Run the cell using the “run cell” icon present on the top left corner of the cell.

#Sklearn train model

import pandas

from sklearn import model_selection

from sklearn.naive_bayes import MultinomialNB

# Read CSV From Git and create dataframe

url = "https://raw.githubusercontent.com/jbrownlee/Datasets/master/pima-indians-diabetes.data.csv"

names = ['preg', 'plas', 'pres', 'skin', 'test', 'mass', 'pedi', 'age', 'class']

dataframe = pandas.read_csv(url, names=names)

dataframe

1. Define features (X) and target (Y):

# Define Feature column (X) and Target Column (Y)

array = dataframe.values

# Method 1

X = array[:,0:8]

Y = array[:,8]

# Method 2

df_x = dataframe[['preg', 'plas', 'pres', 'skin', 'test', 'mass', 'pedi', 'age']]

df_y = dataframe['class']

X = df_x.values

Y = df_y.values

2. Split into training and test sets:

# Define test size and random seed value

test_size = 0.33

seed = 7

X_train, X_test, Y_train, Y_test = model_selection.train_test_split(X, Y, test_size=test_size, random_state=seed)

3. Train the model:

# Use Multinomial Naive Bayes Classifier

model = MultinomialNB()

model.fit(X_train, Y_train);

[NOTE:Once the Model is trained go to the model section, located to the left of the screen (same as where the “data” icon is located)and then select “all” from the dropdown menu given to the left of the ‘+’ icon, click on the cell and then click on the model’s checkbox, this automatically generate a code using which you can see the data of the model,” THE BELOW IS THE AUTO GENERATED CODE”]

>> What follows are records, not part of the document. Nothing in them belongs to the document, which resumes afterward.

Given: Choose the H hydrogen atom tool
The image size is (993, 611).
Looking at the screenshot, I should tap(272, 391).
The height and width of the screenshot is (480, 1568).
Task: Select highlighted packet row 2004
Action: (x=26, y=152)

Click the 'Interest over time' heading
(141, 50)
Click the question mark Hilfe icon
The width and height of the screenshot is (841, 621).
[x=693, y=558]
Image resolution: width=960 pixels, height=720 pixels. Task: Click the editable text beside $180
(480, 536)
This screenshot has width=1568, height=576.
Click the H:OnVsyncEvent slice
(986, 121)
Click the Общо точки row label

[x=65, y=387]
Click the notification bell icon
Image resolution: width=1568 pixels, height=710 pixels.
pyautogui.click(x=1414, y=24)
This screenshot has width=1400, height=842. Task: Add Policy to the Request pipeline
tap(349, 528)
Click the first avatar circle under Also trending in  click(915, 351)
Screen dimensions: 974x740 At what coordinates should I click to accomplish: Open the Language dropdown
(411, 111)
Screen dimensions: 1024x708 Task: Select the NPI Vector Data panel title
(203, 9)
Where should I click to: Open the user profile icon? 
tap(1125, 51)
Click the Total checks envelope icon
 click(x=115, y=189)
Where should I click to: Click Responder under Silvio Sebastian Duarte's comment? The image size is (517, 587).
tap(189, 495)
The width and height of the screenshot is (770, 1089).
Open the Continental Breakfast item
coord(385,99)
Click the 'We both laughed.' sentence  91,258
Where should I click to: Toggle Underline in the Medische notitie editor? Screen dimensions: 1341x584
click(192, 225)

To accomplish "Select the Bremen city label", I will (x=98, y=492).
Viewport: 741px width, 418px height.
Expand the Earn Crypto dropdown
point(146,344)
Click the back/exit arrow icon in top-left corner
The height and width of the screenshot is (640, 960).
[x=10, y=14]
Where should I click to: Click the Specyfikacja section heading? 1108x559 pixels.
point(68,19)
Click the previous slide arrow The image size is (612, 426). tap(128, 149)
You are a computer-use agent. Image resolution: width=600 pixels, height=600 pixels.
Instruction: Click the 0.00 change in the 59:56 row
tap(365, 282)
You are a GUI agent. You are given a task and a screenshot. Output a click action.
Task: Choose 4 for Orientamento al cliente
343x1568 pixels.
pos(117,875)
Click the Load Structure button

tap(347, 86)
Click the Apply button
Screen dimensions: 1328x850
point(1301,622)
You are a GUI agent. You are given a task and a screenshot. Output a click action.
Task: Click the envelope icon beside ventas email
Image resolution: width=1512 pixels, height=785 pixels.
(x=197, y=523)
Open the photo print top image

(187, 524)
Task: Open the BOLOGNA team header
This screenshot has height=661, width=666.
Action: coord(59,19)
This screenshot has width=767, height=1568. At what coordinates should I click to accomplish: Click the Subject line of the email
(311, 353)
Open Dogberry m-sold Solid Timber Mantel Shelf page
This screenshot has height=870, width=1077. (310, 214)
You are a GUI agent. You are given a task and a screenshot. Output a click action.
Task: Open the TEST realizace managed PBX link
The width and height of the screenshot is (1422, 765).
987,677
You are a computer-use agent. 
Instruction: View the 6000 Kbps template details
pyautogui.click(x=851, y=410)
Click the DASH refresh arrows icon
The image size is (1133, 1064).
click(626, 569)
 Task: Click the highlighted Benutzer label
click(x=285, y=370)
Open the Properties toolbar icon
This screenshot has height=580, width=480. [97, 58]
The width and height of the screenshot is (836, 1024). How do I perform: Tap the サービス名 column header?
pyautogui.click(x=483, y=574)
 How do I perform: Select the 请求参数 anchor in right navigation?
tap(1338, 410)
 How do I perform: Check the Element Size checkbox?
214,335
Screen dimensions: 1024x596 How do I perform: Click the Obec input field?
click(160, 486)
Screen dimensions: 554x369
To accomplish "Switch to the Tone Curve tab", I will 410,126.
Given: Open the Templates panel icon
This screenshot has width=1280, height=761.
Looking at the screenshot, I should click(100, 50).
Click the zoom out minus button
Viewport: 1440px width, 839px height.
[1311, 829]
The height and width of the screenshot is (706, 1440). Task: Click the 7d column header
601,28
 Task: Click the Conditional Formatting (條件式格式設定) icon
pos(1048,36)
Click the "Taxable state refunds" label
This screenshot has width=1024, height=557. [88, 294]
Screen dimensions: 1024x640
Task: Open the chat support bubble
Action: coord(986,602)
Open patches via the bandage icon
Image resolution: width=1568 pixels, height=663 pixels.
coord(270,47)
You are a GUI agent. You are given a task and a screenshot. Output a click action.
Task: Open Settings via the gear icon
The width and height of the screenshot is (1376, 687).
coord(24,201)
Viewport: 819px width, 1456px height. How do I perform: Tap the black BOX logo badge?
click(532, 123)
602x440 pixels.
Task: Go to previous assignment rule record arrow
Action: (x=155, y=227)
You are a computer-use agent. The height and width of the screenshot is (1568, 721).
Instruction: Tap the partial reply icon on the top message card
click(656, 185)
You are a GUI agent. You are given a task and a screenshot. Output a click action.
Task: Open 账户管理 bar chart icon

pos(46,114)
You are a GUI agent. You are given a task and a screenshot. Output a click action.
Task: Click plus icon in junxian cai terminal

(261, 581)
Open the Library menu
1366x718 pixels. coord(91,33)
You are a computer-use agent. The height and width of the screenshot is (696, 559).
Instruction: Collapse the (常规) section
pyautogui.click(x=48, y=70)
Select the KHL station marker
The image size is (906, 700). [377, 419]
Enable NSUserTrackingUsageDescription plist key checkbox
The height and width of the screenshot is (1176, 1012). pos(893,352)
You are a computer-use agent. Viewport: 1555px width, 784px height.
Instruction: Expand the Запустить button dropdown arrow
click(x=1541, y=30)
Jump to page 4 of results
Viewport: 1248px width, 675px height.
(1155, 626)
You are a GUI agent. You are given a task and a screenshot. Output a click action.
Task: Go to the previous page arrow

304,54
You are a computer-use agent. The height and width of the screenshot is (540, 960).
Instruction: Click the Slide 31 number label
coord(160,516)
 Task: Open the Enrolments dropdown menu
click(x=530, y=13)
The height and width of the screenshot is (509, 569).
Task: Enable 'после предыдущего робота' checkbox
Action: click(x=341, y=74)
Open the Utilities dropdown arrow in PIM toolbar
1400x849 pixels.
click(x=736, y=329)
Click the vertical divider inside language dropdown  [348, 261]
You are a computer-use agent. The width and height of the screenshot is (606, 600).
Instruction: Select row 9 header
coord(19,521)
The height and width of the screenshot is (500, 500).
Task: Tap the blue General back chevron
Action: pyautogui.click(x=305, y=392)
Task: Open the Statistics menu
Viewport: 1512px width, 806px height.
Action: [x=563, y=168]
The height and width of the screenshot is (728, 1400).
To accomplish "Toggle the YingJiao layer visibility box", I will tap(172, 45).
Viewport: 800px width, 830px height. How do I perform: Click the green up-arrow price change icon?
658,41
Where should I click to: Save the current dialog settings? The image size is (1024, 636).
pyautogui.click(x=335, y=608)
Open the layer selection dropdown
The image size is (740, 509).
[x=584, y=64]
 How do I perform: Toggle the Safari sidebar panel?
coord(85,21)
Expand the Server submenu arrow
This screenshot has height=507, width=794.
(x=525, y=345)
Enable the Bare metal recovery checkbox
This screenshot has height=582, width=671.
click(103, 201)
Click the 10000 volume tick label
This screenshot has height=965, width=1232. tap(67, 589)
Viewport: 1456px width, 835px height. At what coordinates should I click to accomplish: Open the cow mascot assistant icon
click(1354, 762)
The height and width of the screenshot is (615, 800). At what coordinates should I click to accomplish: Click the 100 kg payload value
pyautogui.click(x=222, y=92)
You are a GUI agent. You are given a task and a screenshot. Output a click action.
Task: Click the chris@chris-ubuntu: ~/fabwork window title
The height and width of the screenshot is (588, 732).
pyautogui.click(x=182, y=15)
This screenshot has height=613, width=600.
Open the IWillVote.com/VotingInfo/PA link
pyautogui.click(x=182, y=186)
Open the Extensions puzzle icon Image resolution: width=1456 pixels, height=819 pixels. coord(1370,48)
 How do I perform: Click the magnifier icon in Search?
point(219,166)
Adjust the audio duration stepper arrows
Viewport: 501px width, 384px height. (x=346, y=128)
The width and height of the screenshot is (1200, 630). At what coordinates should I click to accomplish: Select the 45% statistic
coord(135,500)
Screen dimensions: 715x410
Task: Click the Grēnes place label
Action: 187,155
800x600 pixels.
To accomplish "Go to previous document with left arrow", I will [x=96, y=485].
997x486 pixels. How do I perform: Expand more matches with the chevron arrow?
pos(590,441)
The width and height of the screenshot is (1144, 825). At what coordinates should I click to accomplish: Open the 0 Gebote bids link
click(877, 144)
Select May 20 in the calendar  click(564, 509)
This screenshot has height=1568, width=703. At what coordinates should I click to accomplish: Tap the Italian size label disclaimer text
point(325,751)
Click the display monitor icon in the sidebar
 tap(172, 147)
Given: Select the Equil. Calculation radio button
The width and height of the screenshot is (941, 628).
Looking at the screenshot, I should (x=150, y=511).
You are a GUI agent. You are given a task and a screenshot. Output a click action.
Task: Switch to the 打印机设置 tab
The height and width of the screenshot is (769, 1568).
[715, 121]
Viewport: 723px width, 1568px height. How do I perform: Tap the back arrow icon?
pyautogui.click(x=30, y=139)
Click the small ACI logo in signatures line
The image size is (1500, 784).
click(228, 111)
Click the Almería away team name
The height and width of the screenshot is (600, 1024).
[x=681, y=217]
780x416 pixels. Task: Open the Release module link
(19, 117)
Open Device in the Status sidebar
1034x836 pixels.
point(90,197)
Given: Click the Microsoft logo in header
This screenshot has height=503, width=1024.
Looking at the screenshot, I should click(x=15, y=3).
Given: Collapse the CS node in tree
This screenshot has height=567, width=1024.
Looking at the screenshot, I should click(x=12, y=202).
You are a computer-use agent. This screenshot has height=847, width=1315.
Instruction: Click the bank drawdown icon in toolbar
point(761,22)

4. Save the model using DSLab library:

from Notebook.DSNotebook.NotebookExecutor import NotebookExecutor

nb = NotebookExecutor()

saved_model = nb.save_model(model=model, modelName='model', modelType='ml', X=None, y=None, estimator_type='')

5. Load the saved model:

loaded_model = nb.load_saved_model('56031751531092038')

6. Run predictions:

# Create copy of test data

X_test_copy = X_test.copy()

# Model Prediction

Y_pred = nb.predict(model=loaded_model, dataframe=X_test_copy, modeltype='ml')

Y_pred.head()

7. Check accuracy:

from sklearn.metrics import accuracy_score

accuracy_score(Y_test, Y_pred.predictions)

Register the Model

Navigate to the Models tab.
Select “all” from the drop down menu .
Locate your model, click on 3 dots of the model and click Register.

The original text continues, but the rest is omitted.